The task —
Repeat, word for word, every line from the line holding "The height and width of the screenshot is (687, 1436)." through the final line of the entries below. Skip all pictures.

━━━━━━━━━━━━━━━━━━━━

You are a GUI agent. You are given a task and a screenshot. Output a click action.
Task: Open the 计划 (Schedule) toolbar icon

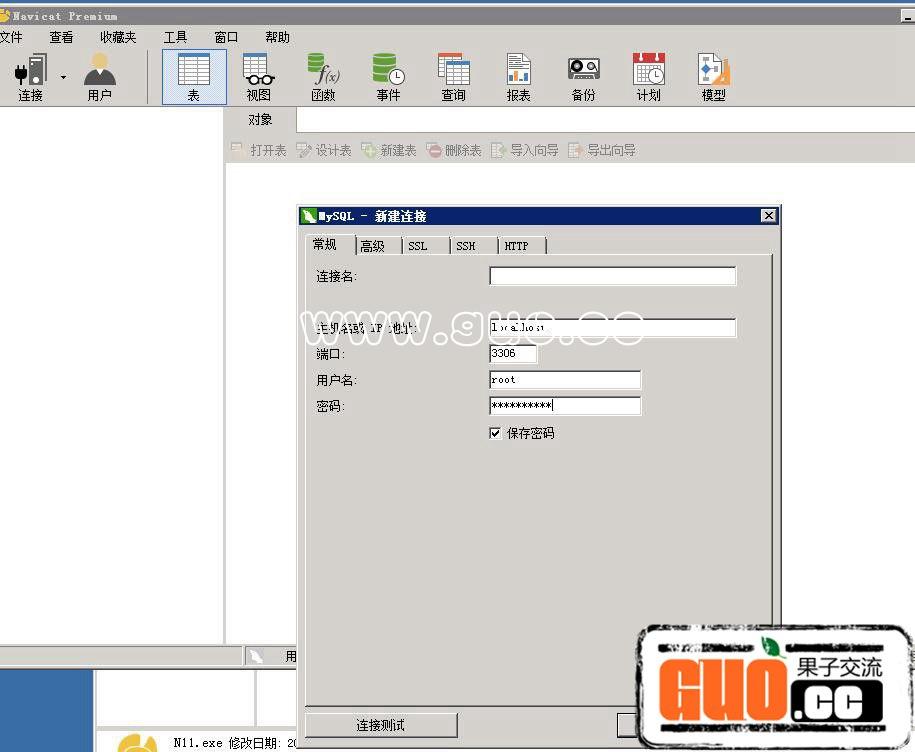[x=648, y=76]
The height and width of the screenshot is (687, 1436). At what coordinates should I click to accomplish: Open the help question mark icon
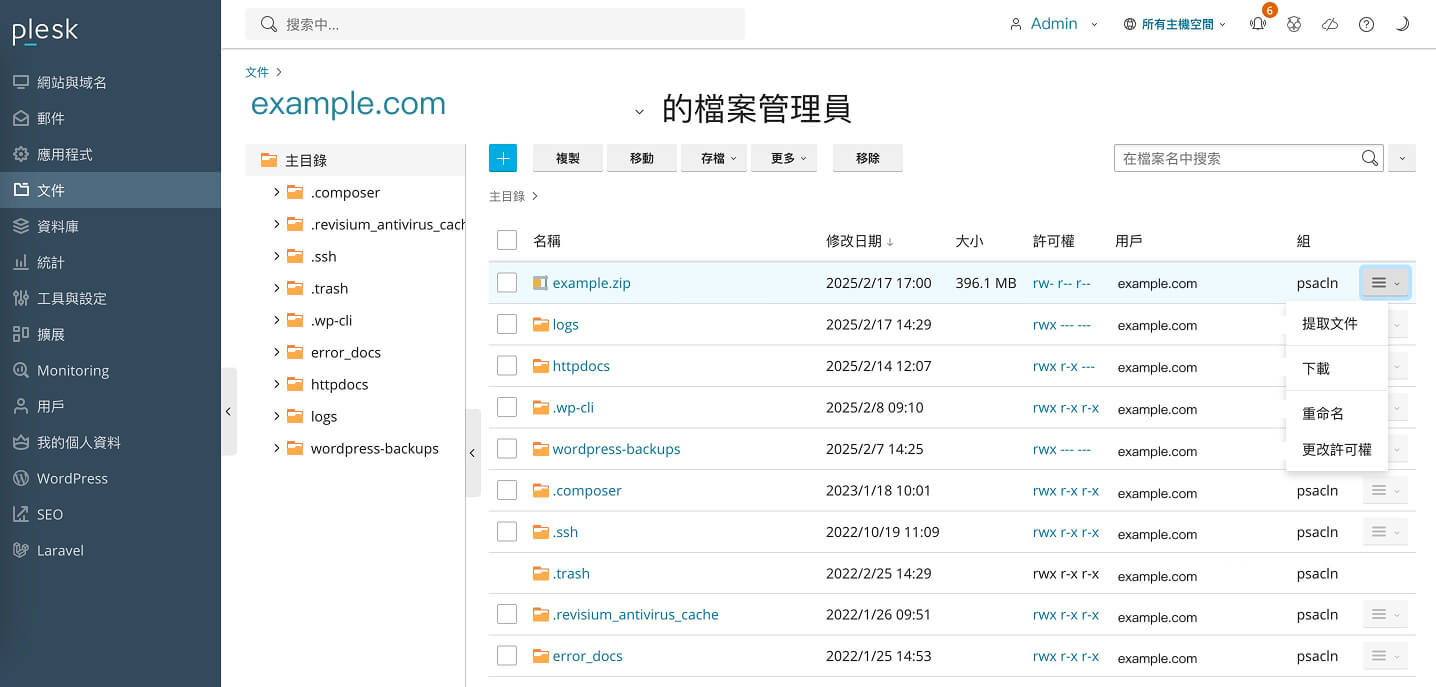(x=1366, y=25)
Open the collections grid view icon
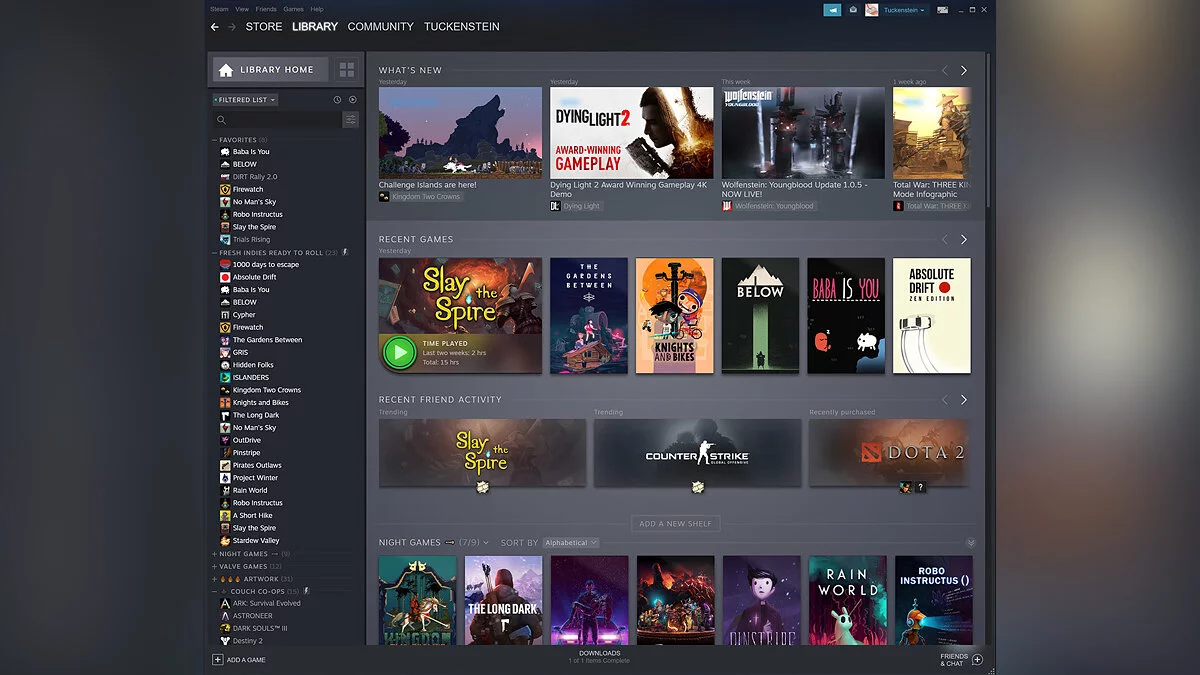The height and width of the screenshot is (675, 1200). pyautogui.click(x=347, y=70)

━━━━━━━━━━━━━━━━━━━━

Result of the task —
The height and width of the screenshot is (687, 1436). At what coordinates should I click to accomplish: Open the help question mark icon
(x=1366, y=25)
Open the collections grid view icon
The height and width of the screenshot is (675, 1200). pyautogui.click(x=347, y=70)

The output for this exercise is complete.